WHAT IS REQUIRED - Give all of the records again. Match them exactly.
::: RECORDS :::
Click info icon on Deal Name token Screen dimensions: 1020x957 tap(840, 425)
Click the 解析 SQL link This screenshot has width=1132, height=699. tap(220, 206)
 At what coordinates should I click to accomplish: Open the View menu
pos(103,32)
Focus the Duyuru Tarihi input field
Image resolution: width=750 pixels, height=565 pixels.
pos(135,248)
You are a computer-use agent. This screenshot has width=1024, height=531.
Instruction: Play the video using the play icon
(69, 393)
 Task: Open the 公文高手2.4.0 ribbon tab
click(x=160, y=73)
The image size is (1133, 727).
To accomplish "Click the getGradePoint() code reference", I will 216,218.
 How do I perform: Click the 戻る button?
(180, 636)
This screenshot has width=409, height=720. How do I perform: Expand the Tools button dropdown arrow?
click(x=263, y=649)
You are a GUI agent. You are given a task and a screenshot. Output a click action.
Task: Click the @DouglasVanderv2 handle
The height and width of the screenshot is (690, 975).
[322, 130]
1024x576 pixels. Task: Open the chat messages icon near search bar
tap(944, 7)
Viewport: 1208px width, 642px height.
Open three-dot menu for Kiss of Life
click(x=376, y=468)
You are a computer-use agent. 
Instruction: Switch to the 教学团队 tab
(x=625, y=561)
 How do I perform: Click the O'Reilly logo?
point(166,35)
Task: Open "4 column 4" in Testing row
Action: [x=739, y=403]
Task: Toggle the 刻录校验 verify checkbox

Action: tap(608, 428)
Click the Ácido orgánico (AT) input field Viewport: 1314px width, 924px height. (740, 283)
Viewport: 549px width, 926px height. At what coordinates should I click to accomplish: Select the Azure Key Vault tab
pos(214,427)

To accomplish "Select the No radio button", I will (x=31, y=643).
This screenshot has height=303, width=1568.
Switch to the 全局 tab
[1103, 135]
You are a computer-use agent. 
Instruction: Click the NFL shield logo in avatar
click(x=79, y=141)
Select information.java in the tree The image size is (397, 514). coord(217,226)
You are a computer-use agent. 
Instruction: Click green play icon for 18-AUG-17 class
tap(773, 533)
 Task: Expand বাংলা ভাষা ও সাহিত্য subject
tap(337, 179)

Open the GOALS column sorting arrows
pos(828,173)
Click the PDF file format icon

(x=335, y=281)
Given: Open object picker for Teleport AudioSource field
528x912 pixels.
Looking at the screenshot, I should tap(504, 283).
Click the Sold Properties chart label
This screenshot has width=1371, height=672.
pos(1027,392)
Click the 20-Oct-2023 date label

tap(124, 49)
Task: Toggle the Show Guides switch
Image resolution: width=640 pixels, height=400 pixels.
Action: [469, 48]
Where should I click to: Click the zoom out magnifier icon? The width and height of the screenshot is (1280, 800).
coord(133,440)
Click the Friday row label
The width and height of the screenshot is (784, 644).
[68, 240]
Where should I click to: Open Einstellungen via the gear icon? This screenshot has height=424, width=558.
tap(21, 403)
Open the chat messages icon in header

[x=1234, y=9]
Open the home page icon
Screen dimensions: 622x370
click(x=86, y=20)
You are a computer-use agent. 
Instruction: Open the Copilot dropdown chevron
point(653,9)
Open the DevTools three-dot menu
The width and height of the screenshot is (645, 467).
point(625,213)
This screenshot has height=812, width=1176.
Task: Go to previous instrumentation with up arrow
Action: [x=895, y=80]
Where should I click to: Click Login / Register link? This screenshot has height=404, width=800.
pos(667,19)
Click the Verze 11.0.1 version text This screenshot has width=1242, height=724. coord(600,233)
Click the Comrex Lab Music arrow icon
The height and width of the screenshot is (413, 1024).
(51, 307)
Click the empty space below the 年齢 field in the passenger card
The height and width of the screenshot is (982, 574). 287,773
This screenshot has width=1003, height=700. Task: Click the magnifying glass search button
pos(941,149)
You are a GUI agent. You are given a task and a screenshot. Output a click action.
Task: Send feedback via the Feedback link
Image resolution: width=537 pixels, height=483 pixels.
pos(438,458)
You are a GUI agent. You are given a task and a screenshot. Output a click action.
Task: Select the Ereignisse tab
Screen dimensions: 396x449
:::
SOLUTION TO THIS TASK -
Click info icon on Deal Name token Screen dimensions: 1020x957 tap(840, 425)
Click the 解析 SQL link This screenshot has width=1132, height=699. tap(220, 206)
 At what coordinates should I click to accomplish: Open the View menu
pos(103,32)
Focus the Duyuru Tarihi input field
Image resolution: width=750 pixels, height=565 pixels.
pos(135,248)
You are a computer-use agent. This screenshot has width=1024, height=531.
Instruction: Play the video using the play icon
(69, 393)
 Task: Open the 公文高手2.4.0 ribbon tab
click(x=160, y=73)
The image size is (1133, 727).
To accomplish "Click the getGradePoint() code reference", I will 216,218.
 How do I perform: Click the 戻る button?
(180, 636)
This screenshot has width=409, height=720. How do I perform: Expand the Tools button dropdown arrow?
click(x=263, y=649)
You are a GUI agent. You are given a task and a screenshot. Output a click action.
Task: Click the @DouglasVanderv2 handle
The height and width of the screenshot is (690, 975).
[322, 130]
1024x576 pixels. Task: Open the chat messages icon near search bar
tap(944, 7)
Viewport: 1208px width, 642px height.
Open three-dot menu for Kiss of Life
click(x=376, y=468)
You are a computer-use agent. 
Instruction: Switch to the 教学团队 tab
(x=625, y=561)
 How do I perform: Click the O'Reilly logo?
point(166,35)
Task: Open "4 column 4" in Testing row
Action: [x=739, y=403]
Task: Toggle the 刻录校验 verify checkbox

Action: tap(608, 428)
Click the Ácido orgánico (AT) input field Viewport: 1314px width, 924px height. (740, 283)
Viewport: 549px width, 926px height. At what coordinates should I click to accomplish: Select the Azure Key Vault tab
pos(214,427)

To accomplish "Select the No radio button", I will (x=31, y=643).
This screenshot has height=303, width=1568.
Switch to the 全局 tab
[1103, 135]
You are a computer-use agent. 
Instruction: Click the NFL shield logo in avatar
click(x=79, y=141)
Select information.java in the tree The image size is (397, 514). coord(217,226)
You are a computer-use agent. 
Instruction: Click green play icon for 18-AUG-17 class
tap(773, 533)
 Task: Expand বাংলা ভাষা ও সাহিত্য subject
tap(337, 179)

Open the GOALS column sorting arrows
pos(828,173)
Click the PDF file format icon

(x=335, y=281)
Given: Open object picker for Teleport AudioSource field
528x912 pixels.
Looking at the screenshot, I should tap(504, 283).
Click the Sold Properties chart label
This screenshot has width=1371, height=672.
pos(1027,392)
Click the 20-Oct-2023 date label

tap(124, 49)
Task: Toggle the Show Guides switch
Image resolution: width=640 pixels, height=400 pixels.
Action: [469, 48]
Where should I click to: Click the zoom out magnifier icon? The width and height of the screenshot is (1280, 800).
coord(133,440)
Click the Friday row label
The width and height of the screenshot is (784, 644).
[68, 240]
Where should I click to: Open Einstellungen via the gear icon? This screenshot has height=424, width=558.
tap(21, 403)
Open the chat messages icon in header

[x=1234, y=9]
Open the home page icon
Screen dimensions: 622x370
click(x=86, y=20)
You are a computer-use agent. 
Instruction: Open the Copilot dropdown chevron
point(653,9)
Open the DevTools three-dot menu
The width and height of the screenshot is (645, 467).
point(625,213)
This screenshot has height=812, width=1176.
Task: Go to previous instrumentation with up arrow
Action: [x=895, y=80]
Where should I click to: Click Login / Register link? This screenshot has height=404, width=800.
pos(667,19)
Click the Verze 11.0.1 version text This screenshot has width=1242, height=724. coord(600,233)
Click the Comrex Lab Music arrow icon
The height and width of the screenshot is (413, 1024).
(51, 307)
Click the empty space below the 年齢 field in the passenger card
The height and width of the screenshot is (982, 574). 287,773
This screenshot has width=1003, height=700. Task: Click the magnifying glass search button
pos(941,149)
You are a GUI agent. You are given a task and a screenshot. Output a click action.
Task: Send feedback via the Feedback link
Image resolution: width=537 pixels, height=483 pixels.
pos(438,458)
You are a GUI agent. You are given a task and a screenshot. Output a click action.
Task: Select the Ereignisse tab
Screen dimensions: 396x449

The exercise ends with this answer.